Regroupant pêle-mêle des salariés d’EDF, des collectifs contre l’insécurité, un collectif dénonçant l’insuffisance de l’offre de soins et les retards structurels en matière de santé, ou encore des socioprofessionnels et des transporteurs, le mouvement de protestation a notamment monté des barrages obstruant depuis jeudi une dizaine de ronds-points stratégiques du littoral guyanais, bloquant notamment l’entrée de Cayenne.
Barrages filtrants et vols annulés
Ces barrages routiers filtrants, soutenus par la classe politique locale, rendent les déplacements motorisés très difficiles, à l’exception de ceux des véhicules d’urgence. Par ailleurs, les écoles, l’université, le port de commerce, les administrations et certains commerces sont fermés depuis jeudi.
Air France a pour sa part fait savoir qu’elle annulait ses deux vols long-courriers de Paris-Orly à Cayenne dimanche et lundi. « Nous ne pouvons pas assurer ces vols pour des raisons opérationnelles », a expliqué le porte-parole de la compagnie aérienne, évoquant notamment des problèmes sur place d’approvisionnement des appareils en carburant et des difficultés de circulation au sol.

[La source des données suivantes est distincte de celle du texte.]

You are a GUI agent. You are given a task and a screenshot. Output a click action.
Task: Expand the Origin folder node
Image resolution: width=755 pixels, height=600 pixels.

Quant à Arianespace, elle a dû ajourner le lancement d’une fusée.
Une délégation interministérielle sur place
Conduite par Jean-François Cordet, conseiller maître à la Cour des comptes et ancien préfet de Guyane, la délégation interministérielle est arrivée samedi après-midi. Elle est composée de plusieurs hauts fonctionnaires connaissant bien la situation guyanaise, issus de différents ministères. Elle comprend aussi Michel Yahiel, commissaire général de France Stratégie et ex-conseiller social de François Hollande.
Pour l’instant, certains protestataires refusent de rencontrer la délégation, réclamant la venue de ministres. Mais la ministre des outre-mer, Ericka Bareigts, a fait savoir dimanche qu’elle remettait une éventuelle visite « lorsque les conditions seront réunies et que les choses auront bien avancé », assurant qu’elle n’avait pas « peur » de se rendre en Guyane.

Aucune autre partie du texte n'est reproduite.